Точное количество угля может быть известно из вахтенного и машинного журнала крейсера, так же как и количество пресной воды ежедневно записывалось в трюмный журнал.
Принимая во внимание долгое плаванье крейсера и то обстоятельство, что, со времени испытаний его механизмов, при приеме в казну, никогда большими скоростями не ходили, полагаю, что механизмы крейсера могли развить ход до 18 узлов (максимальный ход – 19 узлов), во время же боя, на очень короткие промежутки времени, когда это требовалось, давали до 110 оборотов, т. е., около 17 узлов.
Долго ли оставался крейсер «Урал», после оставления его командой, не знаю, но спустя некоторое время, когда наш крейсер отошел от места его бедствия, – я, выйдя на палубу, около 5 часов дня, видел его, державшимся еще на воде; после этого, я слышал (от кого – не помню), будто бы наши крейсера, кажется, «Дмитрий Донской», расстреливали, державшийся на воде, крейсер «Урал», чтобы японцы не могли увести его.
Когда я стоял на вахте, то около 10 часов вечера (приблизительно), в машину пришел старший механик подполковник Нейман и сообщил мне, что крейсерский отряд ушел на юг и что решено прорываться и идти во Владивосток.
О причинах отделения от эскадры не возникало вопроса, зная, что достижение Владивостока для каждого есть конечная, а в то время уже единственная цель, о чем незадолго перед тем был приказ Командующего эскадрой.
После того, как мы взяли курс на Владивосток, мы шли со скоростью, приблизительно, 15½ узлов».
Поручик Н. Чистяков[38]
.Как ярко, всполохами эмоций, героизма и любви к Отечеству передаёт свои воспоминания о сражении раненный в бою капитан 2 ранга В.И.Семёнов!
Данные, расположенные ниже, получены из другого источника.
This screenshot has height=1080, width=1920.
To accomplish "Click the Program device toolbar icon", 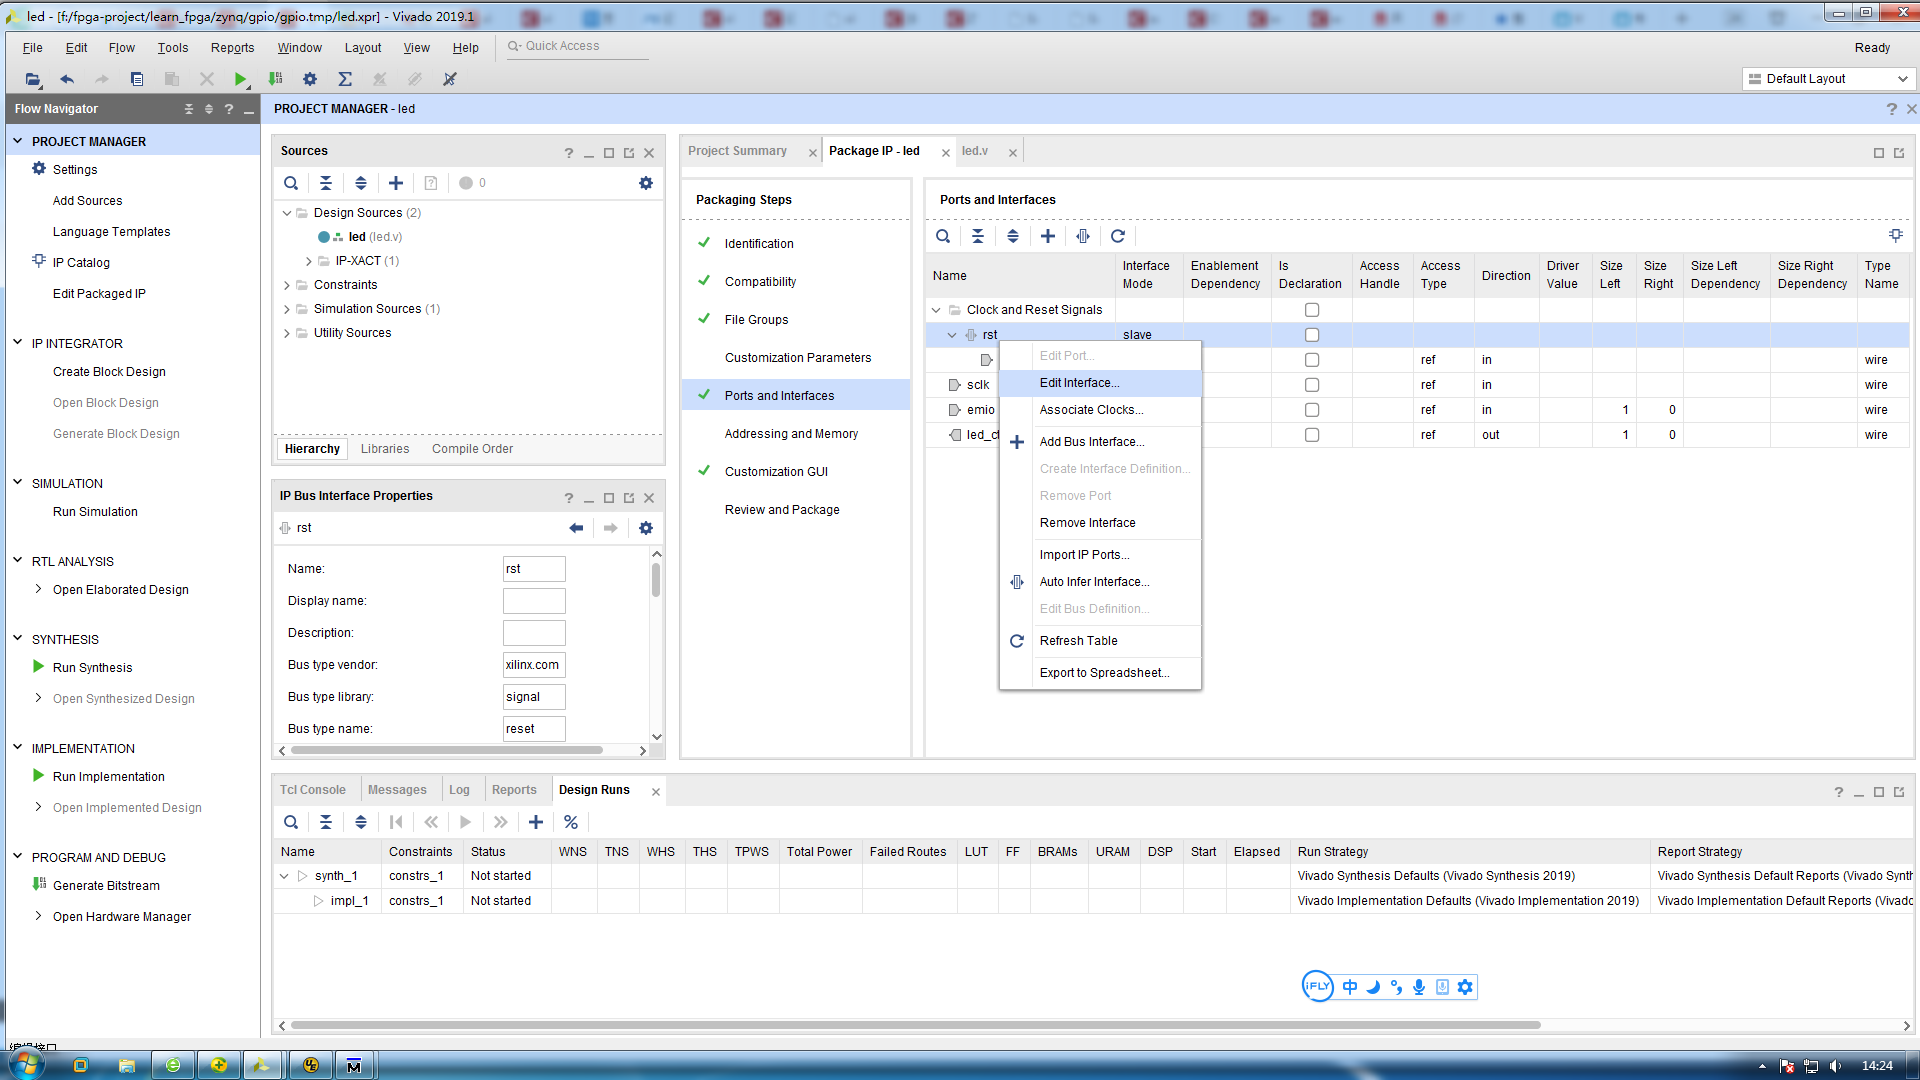I will pyautogui.click(x=275, y=79).
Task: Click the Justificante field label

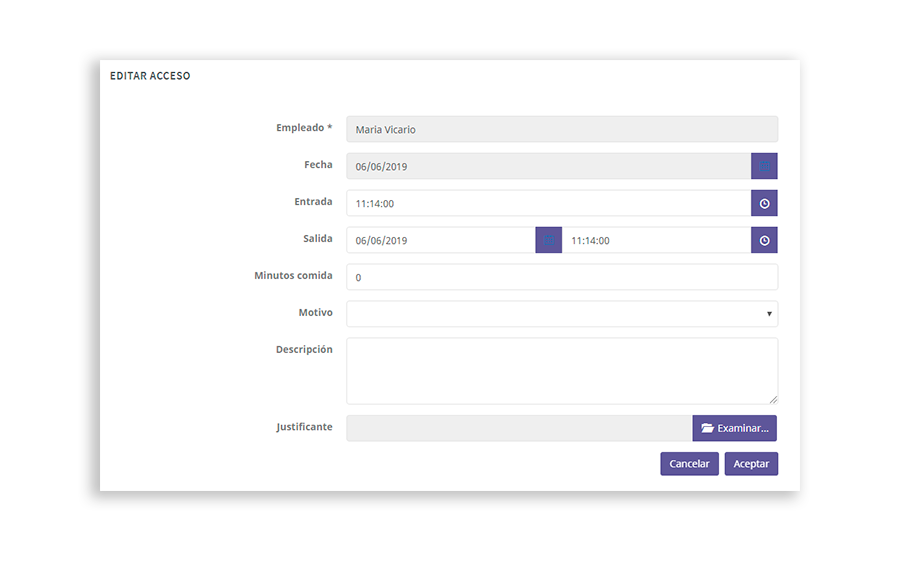Action: pyautogui.click(x=304, y=427)
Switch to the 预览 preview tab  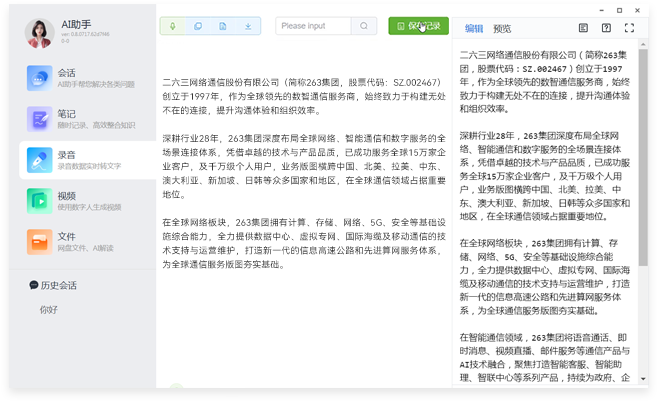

Под этими словами, «За нами Россия», вполне могла стоять подпись и героя Цусимы И.И. Чагина:
«Избитый корабль, без мачт, без труб, накренившийся на левый бок, объят заревом пожара, но ярче этого зарева окутывает его, умирающего, ослепительное облако огня вечности. Все в нем преображено. Звучнее небесного грома выстрелы его двух уцелевших пушек; ярче молнии огни ружейных выстрелов жалкой кучки его последних защитников; гул минных взрывов тонет в мощном раскате предсмертного «ура!» погибающих, и перед его голубовато-белым светом бледнеют, скрываются во мгле горящие багряным огнем силуэты японских миноносцев.
Россия! – века истории, сотни поколений, миллиарды душ, служивших тебе при жизни, Бог земли русской! Где вы?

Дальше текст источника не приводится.